Atma-nivedanam in vaidhi-bhakti is described in Shrimad-
Bhagavatam (9.4.18-20):as follows:
sa vai manah krishna-padaravindayor
karau harer mandira-marjanadisu
Ambarisa Maharaja engaged his mind in serving the lotus
feet of Shri Krishna, his words in describing the qualities of
Shri Bhagavan, his hands in cleaning Shri Hari's temple, and
his ears in hearing Acyuta's blissful pastimes.
ghranam ca tat-pada-saroja-saurabhe
shrimat-tulasyam rasanam tad-arpite
He engaged his eyes in seeing the Deity of Mukunda, different
temples, and the holy places; all his bodily limbs in
touching the bodies of Krishna's bhaktas; his nostrils in smelling
the divine smell of tulasi offered to Krishna's lotus feet;
and his tongue in tasting the prasada offered to Bhagavan.
padau hareh ksetra-padanusarpane
kamam ca dasye na tu kama-kamyaya
His feet were always engaged in walking to Bhagavan's holy
places, and he would pay obeisances to Shri Krishna's lotus feet.
Ambarisa Maharaja would offer garlands, sandal, bhoga and
similar paraphernalia in Bhagavan's service, not with the
desire to enjoy himself, but to receive the love for Shri Krishna
that is present only in His suddha-bhaktas.
When Vijaya Kumara and Vrajanatha heard Babaji Mahasaya's
very sweet and blissful instructions, they were overwhelmed with
joy, and offered obeisances to him, saying, "Prabhu, you are directly
Bhagavan's personal associate.
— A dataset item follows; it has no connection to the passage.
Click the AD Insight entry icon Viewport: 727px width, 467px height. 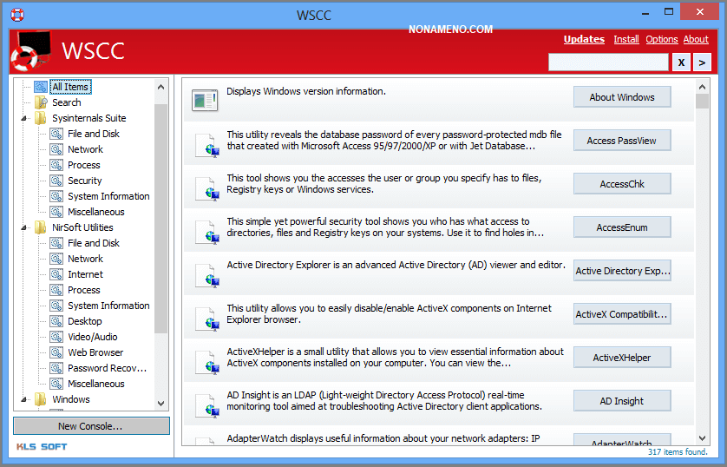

We are both blessed today by
receiving your nectarean instructions. We were wasting our days
in the useless pride of caste, family and high education. By dint of
the wealth of sukrti accumulated in many previous lifetimes we
have obtained your mercy."
Vijaya: O most eminent of the bhagavatas, Shri Vrndavana dasa
Thakura ordered me to visit the Yoga-pitha at Shri Mayapura. By
his mercy today I took darsana of that holy place, and also of a
personal associate of Shri Bhagavan. If you will be so kind, I will
come again tomorrow evening.
When the elderly Babaji heard Shri Vrndavana dasa Thakura's
name, he immediately offered prostrated dandavats, and said, "I
offer my respectful obeisances again and again to the incarnation
of Vyasadeva in Shri Chaitanya's pastimes."
Since it had become quite late in the morning, Vrajanatha and
Vijaya Kumara then departed for Vrajanatha's home.